Notre Dame Reagan Protest Organizer: Don't Ruin Anyone's Day
Melinda Henneberger
Editor in Chief
Posted:
05/16/09
Philadelphia – As a Notre Dame senior in 1981, Will O'Brien organized the protest against that year's commencement speaker, President Ronald Reagan. That was a tense time, too, in the world and in the church, and both Reagan's supporters and his non-fans had reason to be emotional: On March 30th, the president had been shot, and his May 17 trip to Notre Dame was the first time he'd left Washington since the attempt on his life. At the same time, another violent event was fresh in the minds of Reagan's detractors: Only five months before graduation, on December 2, 1980, four American churchwomen, three of them Catholic nuns, had been kidnapped and murdered by a military death squad in U.S.-backed El Salvador. So to say that feeling was running high would be like noting that some ND fans enjoy the occasional beer with their football. And like the opposition to pro-choice President Obama, who will deliver this year's commencement address at my alma mater on Sunday, the outcry against Reagan created a backlash, too, on-campus and off. O'Brien was pelted with an egg while quoting the Bible and MLK at a rally on the school's South Quad, and his staunchly Republican father refused to speak to him for several years.

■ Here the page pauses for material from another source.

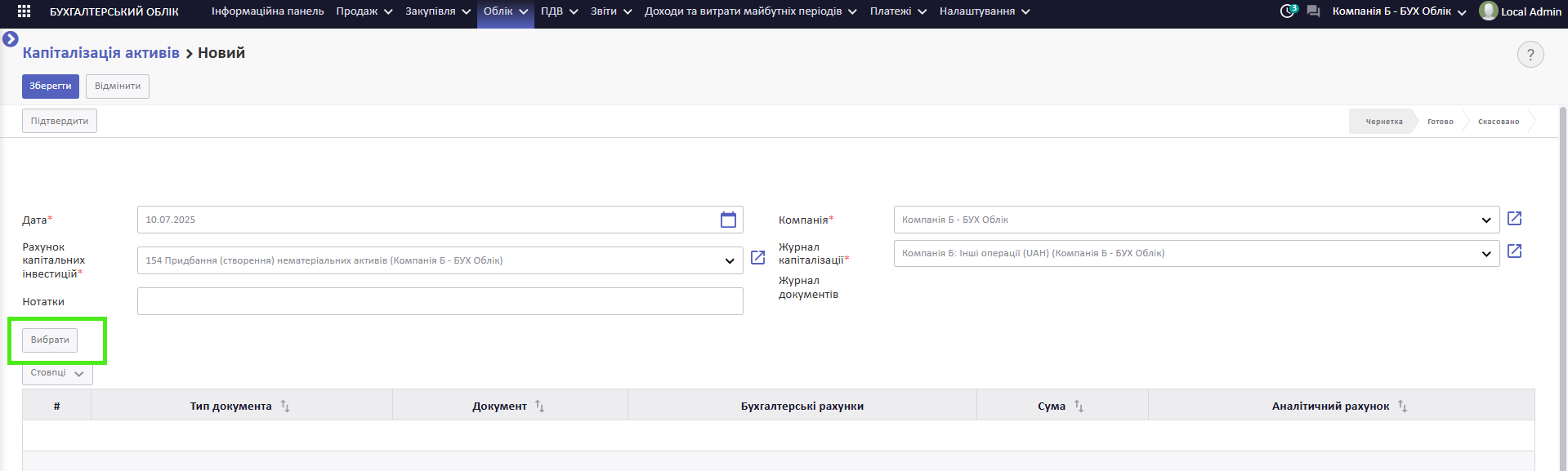Click the Зберегти button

Yet in contrast to the three-ringed response to Notre Dame's invitation to Obama, the protest against Reagan was muted. This year, a plane pulling a giant photo of an aborted fetus has been circling the campus for weeks, and activists carrying dolls covered in fake blood have gotten themselves arrested. (Excuse me, but is this South Bend or a Fellini movie?) Whereas O'Brien and his compadres registered the full extent of their outrage by wearing white arm bands to graduation.

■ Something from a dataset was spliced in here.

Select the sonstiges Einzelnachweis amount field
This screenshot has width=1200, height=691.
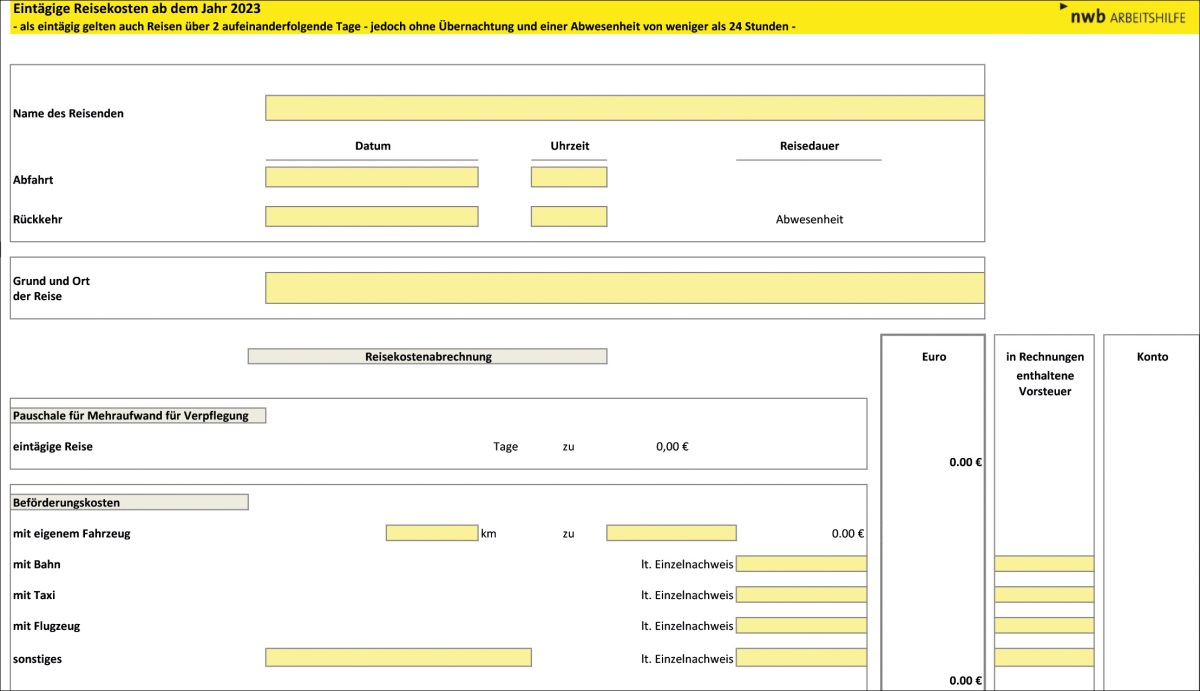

Because they wanted "to respect the event,'' and didn't want to ruin the day for anyone, the '81 protesters turned down the support of outside groups. "We probably were not hugely visible,'' O'Brien told me in a recent interview at the Philadelphia homeless program where he has worked for the last 19 years. Yet the experience irrevocably changed him, he says, and prepared him for his work as a community organizer.
I sat down with O'Brien in the "Back Home Café'' – a sunny coffee shop run by formerly homeless people at Project H.O.M.E. in downtown Philly. (Their motto: None of Us Are Home Until All of Us Are Home.) In the back is a used clothing store, "Our Daily Threads,'' and upstairs are 48 small apartments occupied by formerly homeless folks battling mental illness. What O'Brien tells me first is that of course the events at Notre Dame have been much on his mind lately; in fact, he's been trying to put himself in the shoes of those protesting Obama.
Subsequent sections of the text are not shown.